Fixing that first antique inspired him to do more.
He won’t work on just any old bike, said Biddle. He most enjoys ones at least 50 years old. “It has to be 50 years old before I’ll fool with it,” he said. “I like bikes from the 1940s and ’50s.” Bikes he says his family couldn’t afford when he was a boy.
“I have some that I always wanted when I was a kid but couldn’t afford, the ones that were more expensive back in the ’40s,” he said. “I have those ones now.”
When asked if he has a favorite brand, Biddle said, “Oh, I like to work on like them all. I don’t have a favorite.
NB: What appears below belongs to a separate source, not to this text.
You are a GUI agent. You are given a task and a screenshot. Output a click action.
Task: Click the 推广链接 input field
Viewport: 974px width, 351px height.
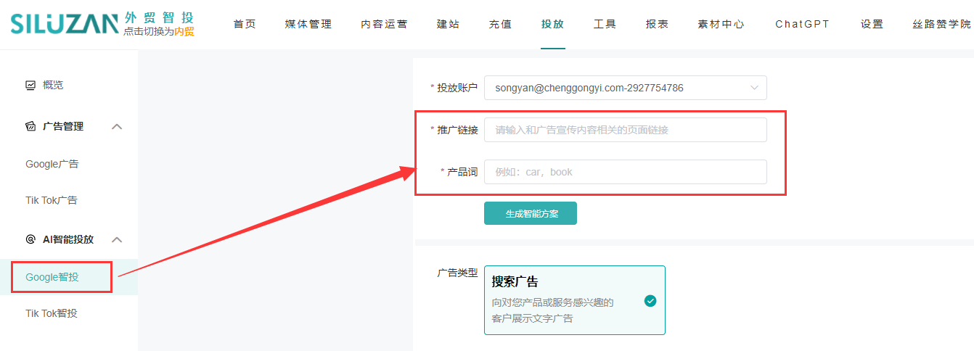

I guess some of them would be Western Flyers, Hawthornes, which used to be Montgomery Ward, Monarch, Rollfast, Schwinn.”
He estimates he has 40-50 bikes right now. Where does he get them?
“I bought most of them outright,” he said. “I find them all over, go to bike shows and bought a lot of them on eBay.”
Biddle said the nearest show is Springfield, Mo. He plans to enter at least one bike and is re-doing some previous work to make it “show quality.“
A triple-bypass heart surgery a year ago this month made Biddle put his hobby on the back burner, but only for a little while.
“It was probably three months before I was back at fixing bikes,” he said. “I feel great now; a lot better than before.”
He displays some of his bikes in his son, Howard Biddle’s, flea market on Malcolm Avenue in Newport. Howard Biddle said the enjoyment fixing old bikes gives his father has probably helped him stay so healthy. “He’s in better shape than I am,” he said.
Biddle has done a bit of remodeling for others, including a Monarch, an Elgin and a late 1960s Schwinn Sting-Ray Pixie.
“I haven’t made any money,” he said. “It’s just a hobby. I enjoy looking at them when I get through with them.”
Biddle has five children: Howard Biddle, Steve Biddle, Theresa Duncan, Jeanette Biddle and Laura Robinson. He has nine grandchildren and 14 great-grandchildren. He was the husband of the late Dorothy Biddle. He belongs to West Baptist Church of Batesville.